Sylvia Waters is the Artistic Director for Ailey II, the junior company of the renown Alvin Ailey American Dance Theater, which she has led since its inception in 1974. Waters was hand-picked by Alvin Ailey to lead the new venture and under her direction Ailey II has grown into a powerful company in its own right. Prior to joining the Alvin Ailey American Dance Theater as a principal dancer in 1968, Waters lived in Paris and worked with Michel Descombey, then director of the Paris Opera Ballet, as well as Milko Sparembleck. She performed at the Summer Olympics in Mexico City in 1968.
Waters received her Bachelor of Science degree in Dance from Juilliard. In 1997, she was awarded an honorary doctorate from the State University of New York at Oswego and in the spring of 2010, she was a guest lecturer in dance at Harvard University.

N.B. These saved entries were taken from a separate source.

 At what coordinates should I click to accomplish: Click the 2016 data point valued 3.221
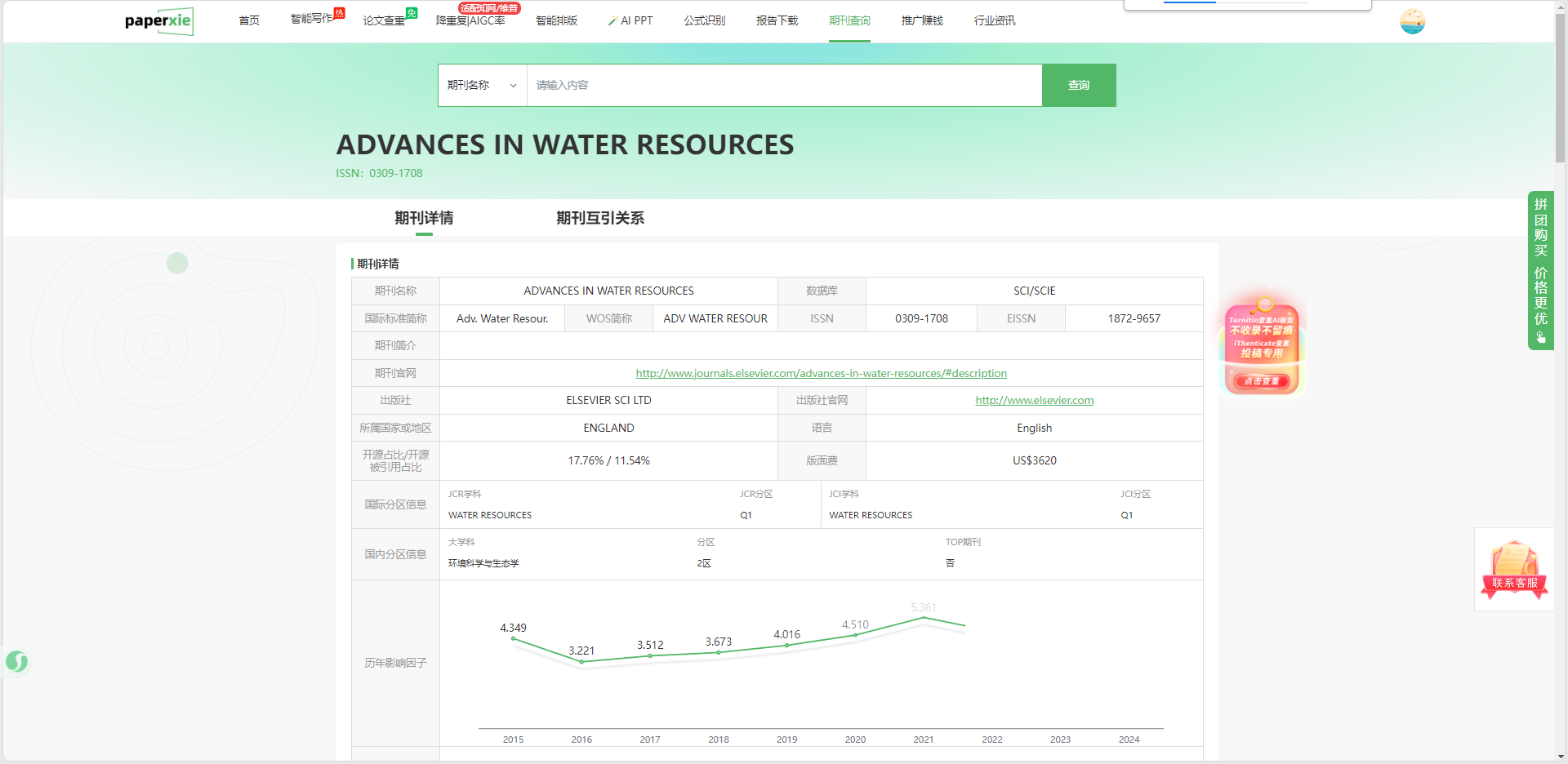pos(581,662)
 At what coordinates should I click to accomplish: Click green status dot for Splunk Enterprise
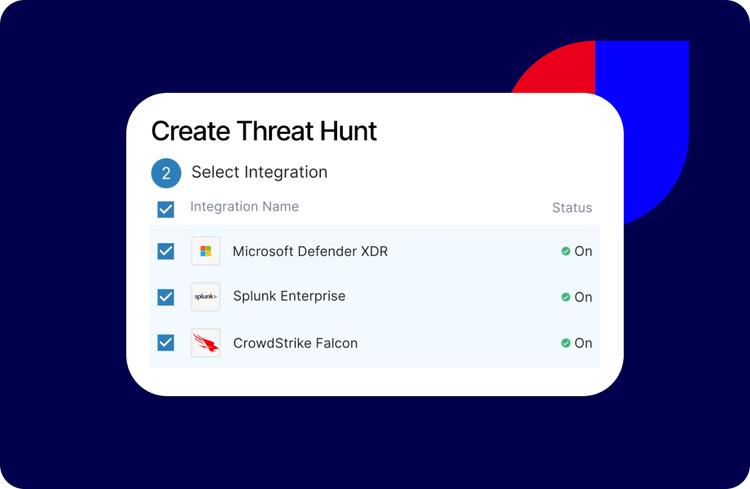pyautogui.click(x=566, y=297)
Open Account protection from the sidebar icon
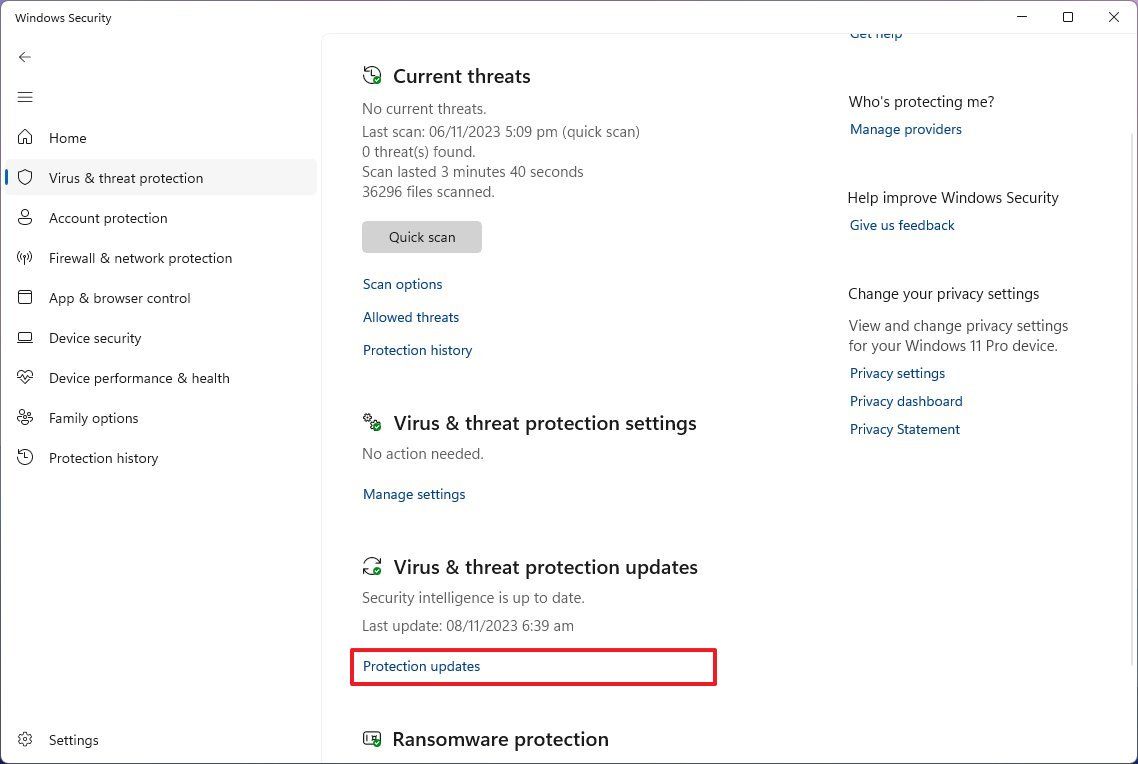Image resolution: width=1138 pixels, height=764 pixels. coord(25,218)
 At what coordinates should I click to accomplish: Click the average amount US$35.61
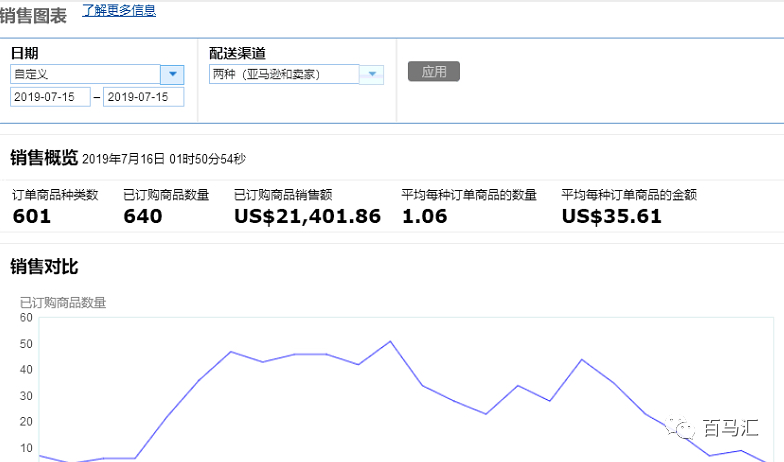[611, 216]
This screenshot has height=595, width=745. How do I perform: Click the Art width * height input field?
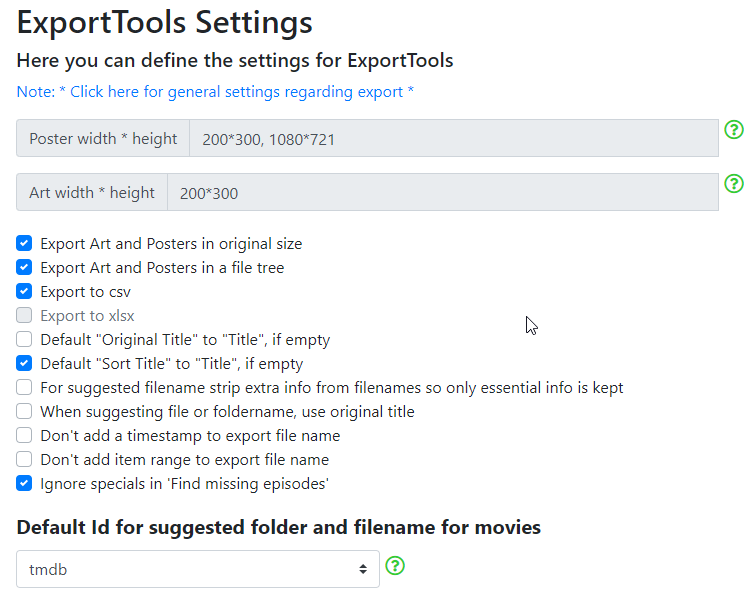coord(443,192)
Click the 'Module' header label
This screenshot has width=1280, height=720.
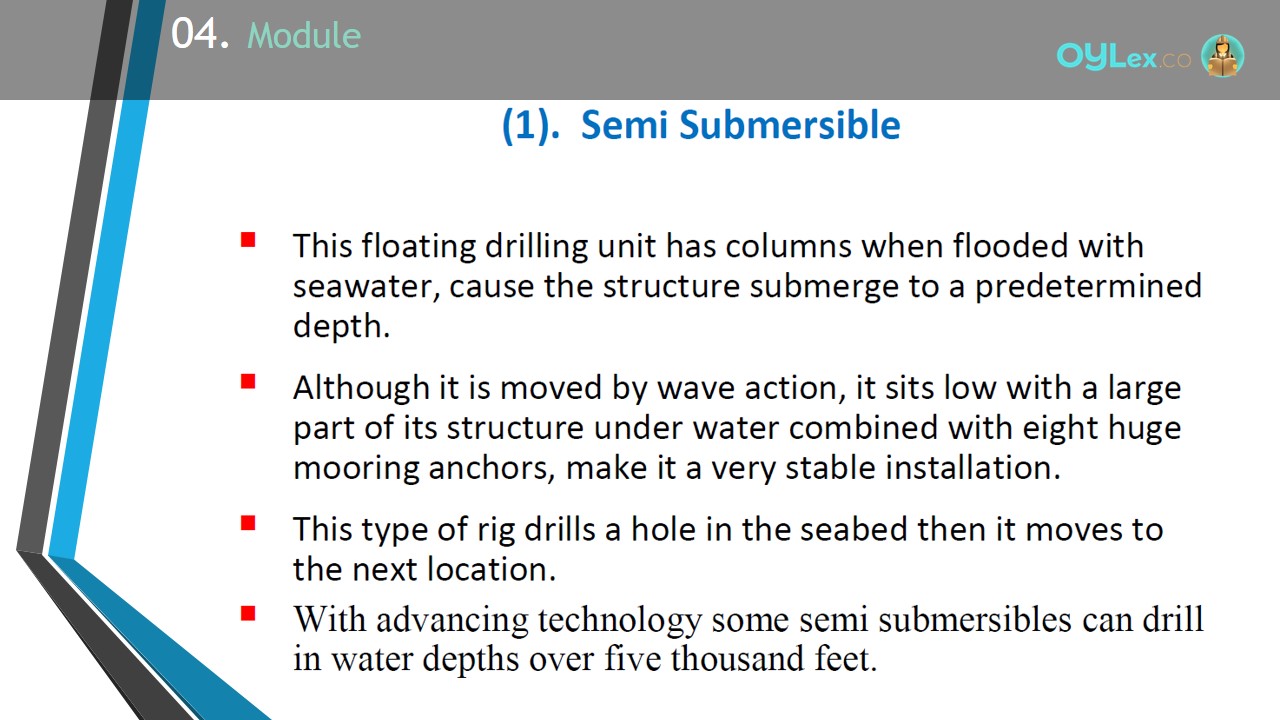pyautogui.click(x=304, y=36)
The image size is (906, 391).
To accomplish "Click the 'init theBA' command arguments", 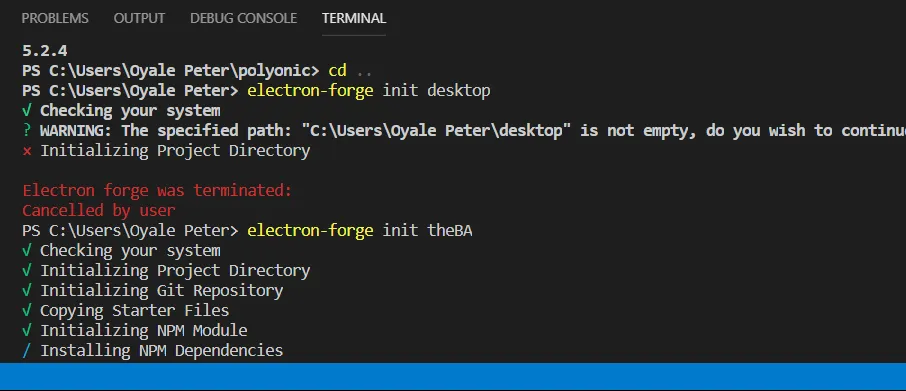I will pos(427,230).
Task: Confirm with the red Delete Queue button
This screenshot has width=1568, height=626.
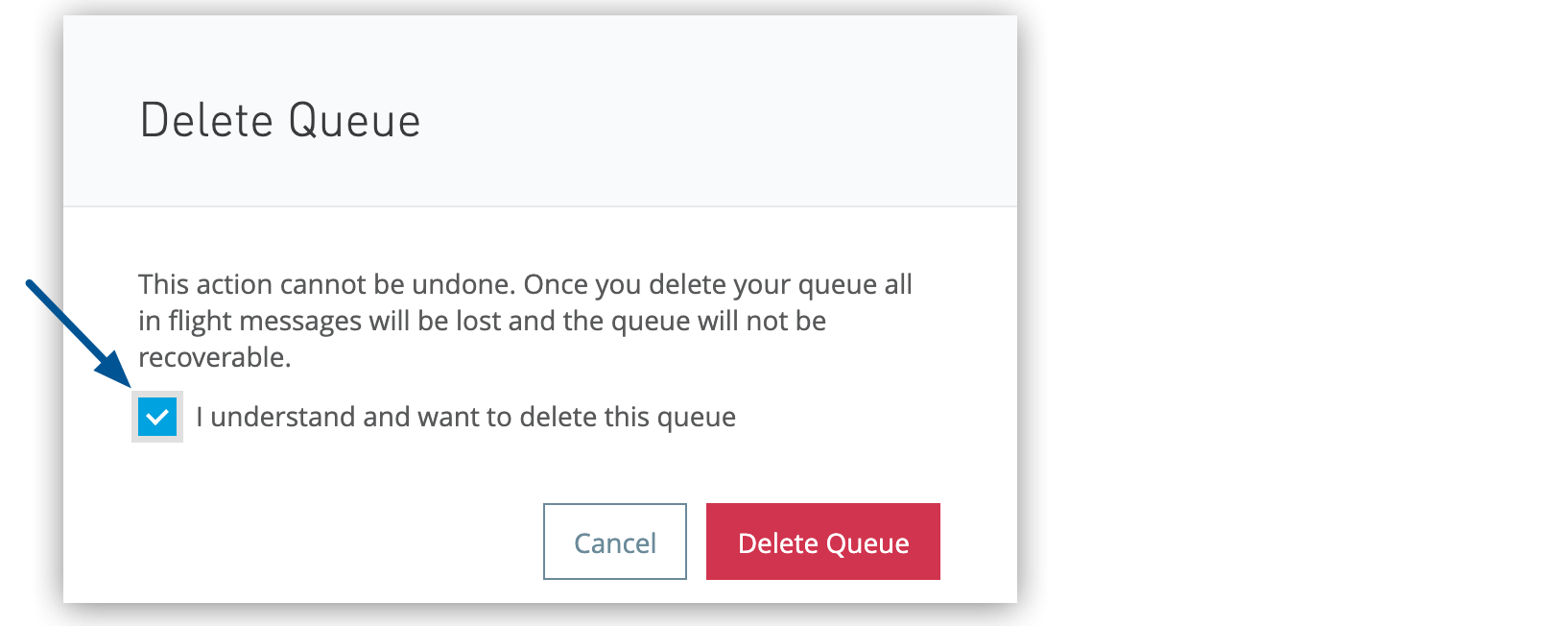Action: point(822,542)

Waters has served as a panelist for the National Endowment for the Arts as well as for the New York State Council on the Arts. In 2008, she was awarded the Legacy Award as part of the 20th Annual IABD Festival, Syracuse University’s Women of Distinction Award, and the prestigious Dance Magazine Award.
Were you a child who danced all the time?
I was a child who moved. I was a child with a lot of energy. My mother started me off in piano lessons. So, my physical outlet in addition to piano was sports. Running track was my favorite. Playing basketball. And it was in junior high school that I began to get on the dance track.
How?
In our phys ed classes we had what I called “The General” for a phys ed teacher. We wore these gym suits and we had to get dressed in a minute and a half, then at the end you had to undress….all in a minute and a half! She was all about discipline. The fascinating thing about her was that she never wore a gym suit herself. She was always wearing the most wonderful suits and high heels.
We had these little things called tap bags sewn onto our gym suits. We would put these taps on the bottom of our sneakers and she [the General] would teach us time steps. You know, it took me years to realize how she did that in her high heels. She had obviously danced at one time. She also started an after school modern dance class. It wasn’t called modern dance, it was called interpretive dance.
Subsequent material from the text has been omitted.